The accounting firm expects to see deal activity in certain subsectors of the healthcare sector, like life sciences, to “continue to be strong … driven by long-term strategic trends and private equity’s growing interest. As many blockbuster drugs lose patent protection, large pharma and biotech companies need to replenish their drug development pipelines and to leverage their regulatory approval and commercialisation capabilities,” E&Y said.
The possibility of reduced reimbursement from the government has been driving companies to find ways to cut costs, according to E&Y.
While The Riverside Company believes home care and hospice are attractive investments over the long term, the firm is watching this area carefully for reimbursement and reform legislation.
“We’re trying to understand the winners or losers that will become apparent when the reform legislation becomes codified,” said Joseph Ibrahim, a principal with Riverside on the healthcare team. “Because there will be an estimated 11 million more individuals that will have traditional access to healthcare, the investment thesis would be larger healthcare providers with more scale and infrastructure will survive, and they would represent attractive investment opportunities.”

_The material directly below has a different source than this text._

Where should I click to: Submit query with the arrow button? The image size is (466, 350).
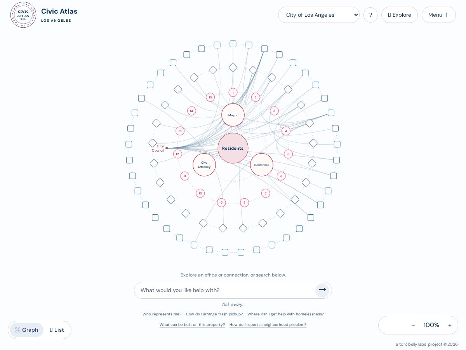322,290
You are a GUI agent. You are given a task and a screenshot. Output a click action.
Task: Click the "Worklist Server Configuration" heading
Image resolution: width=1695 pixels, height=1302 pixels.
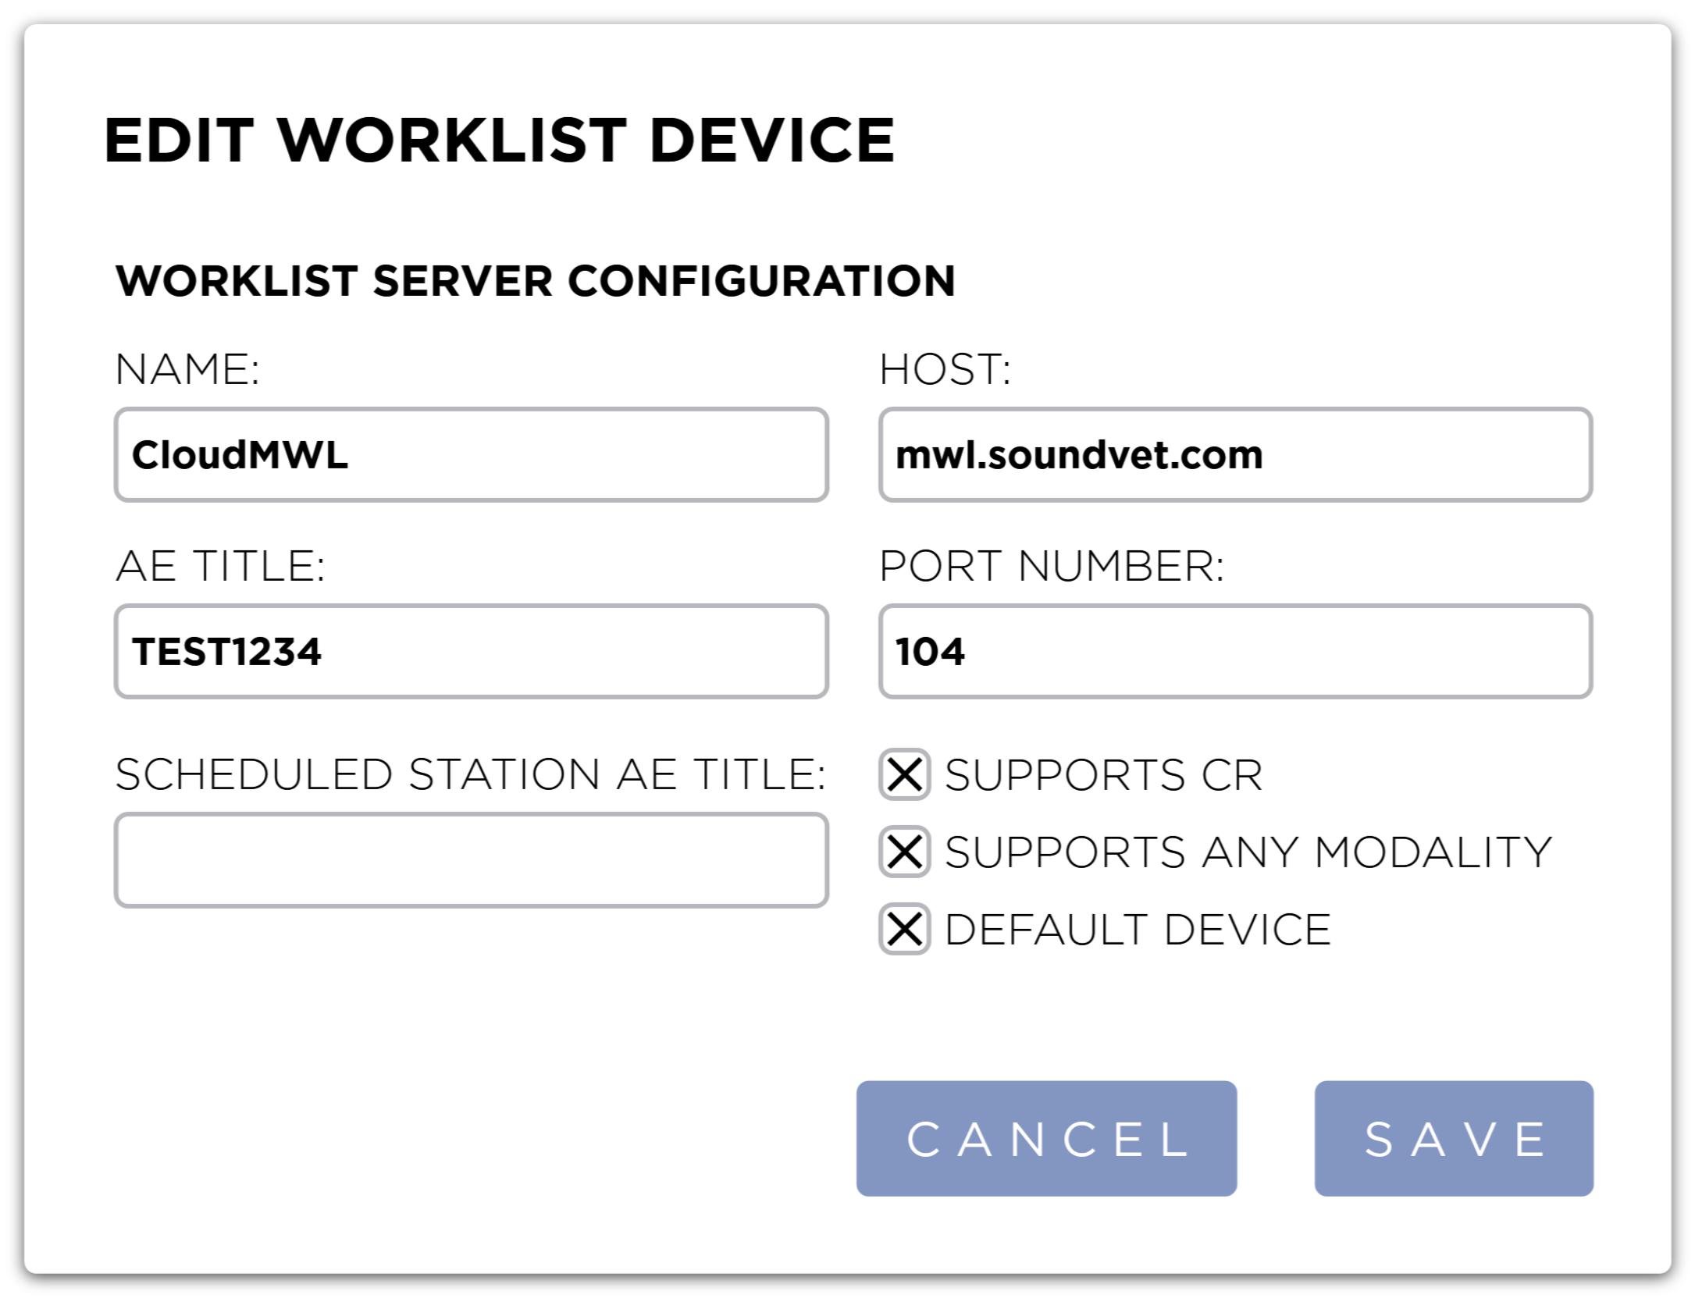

Riverside earlier this month invested an undisclosed amount in PharmMD Solutions, which provides software that helps identify medication overuse, underuse and misuse.
TA Associates earlier this month exited medical cost management company One Call Medical with a sale to fellow private equity firm Odyssey Investment Partners. The firm did not disclose details of the transaction.
“Certainly you can’t talk about healthcare in 2009 without talking about the ongoing debates in Washington, DC,” said Jennifer Mulloy, a director with TA Associates. “Depending on how that sorts through, there will be potential change, but there are always risks and opportunities that go with that.”
The economic downturn and the uncertainty surrounding the future of healthcare in the US have caused some big pharmaceutical companies to expand their offerings into new areas, specifically into the later stages of drugs. Bigger companies have been trying to cash in on the opportunities that arise when the patent of a drug runs out, opening the door for production of generic versions.
Drug makers also have been working to bolster their drug development pipelines, E&Y said in the study.
“Pharmaceutical companies are looking to have an influence at every stage of the product cycle, not just the [research and development] and the early marketing,” Ken Macleod, a partner with Paul Capital Healthcare, which provides financing to healthcare companies. “There’s enormous change going on, and all that comes with opportunity.”